Last Saturday morning I sat down with a coffee and went through my client list properly. Not the polished version on a spreadsheet — the honest one. The list where you stop and ask yourself which names make your shoulders drop when they appear in your inbox.
Out of every hundred clients, maybe twenty fit that description. They weren’t bad people. But they were the ones who turned a thirty-minute call into ninety. The ones who treated every standard you set as optional. The ones who had a complaint queued up before they’d even tried what you suggested.
And here’s the part most MSP owners don’t want to admit out loud: those clients aren’t just slightly more work. They quietly run the place.
The Maths You’ve Been Avoiding
Sit down and add up the hours. Not the billable ones. The total ones. The Friday afternoon you spent re-explaining MFA for the fifth time. The Sunday email you answered because they wrote at 9pm and you didn’t want them to think you’d ignored them. The team meeting that ran twenty minutes long because someone needed to vent about a client who refuses to follow the playbook.
If you log it honestly for a fortnight, the pattern is uncomfortable. A small handful of clients eat a disproportionate slice of your week, your team’s morale, and your own headspace. The rest of your book — the ones who pay on time, listen to your advice, and treat your team with respect — get whatever scraps of attention are left over.
Copilot Can Show You What You Already Suspect
Here is where Microsoft 365 quietly earns its keep. Ask Copilot in Outlook to summarise the volume and tone of messages you’ve exchanged with a particular client over the last quarter. Open your Teams channels and let Copilot in Teams surface the recurring complaints by topic. Pull up the recap from your last quarterly review with that client and read it back without the emotion of being in the room.
You will see it plainly. The same three issues raised four quarters in a row. The same standards politely ignored. The same tone in every second message. Copilot isn’t telling you anything new. It’s just laying out the evidence you’ve been too busy or too loyal to read properly.
I have started doing this every quarter. It takes about twenty minutes per client, and it removes the wishful thinking. You stop asking “are they really that bad?” and start asking the more useful question: “Why am I still putting up with this?”
The Conversation Itself
When you do decide to end the relationship, do it cleanly. Refund what is fair. Offer to hand over their data in a tidy package via OneDrive. Recommend a provider who is genuinely a better fit for them — not a punishment, just a different match.

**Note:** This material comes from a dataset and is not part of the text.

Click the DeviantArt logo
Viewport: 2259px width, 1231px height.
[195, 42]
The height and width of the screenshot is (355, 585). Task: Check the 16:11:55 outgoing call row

I draft the offboarding email in Word with Copilot’s help, sit on it overnight, then read it again in the morning. If it still says what needs saying, I send it. No long justification. No door left ajar. A short, professional close.
What You Get Back
The first time I did this properly, three things shifted within a month. My team felt lighter. Monday mornings stopped starting with dread. And the clients I genuinely respect — the ones who do the work, follow the advice, ask good questions — got noticeably more of me.
That last shift is the one that matters. The people paying for your best work deserve your best attention, and you simply cannot offer it while a small group is quietly running off with the fuel.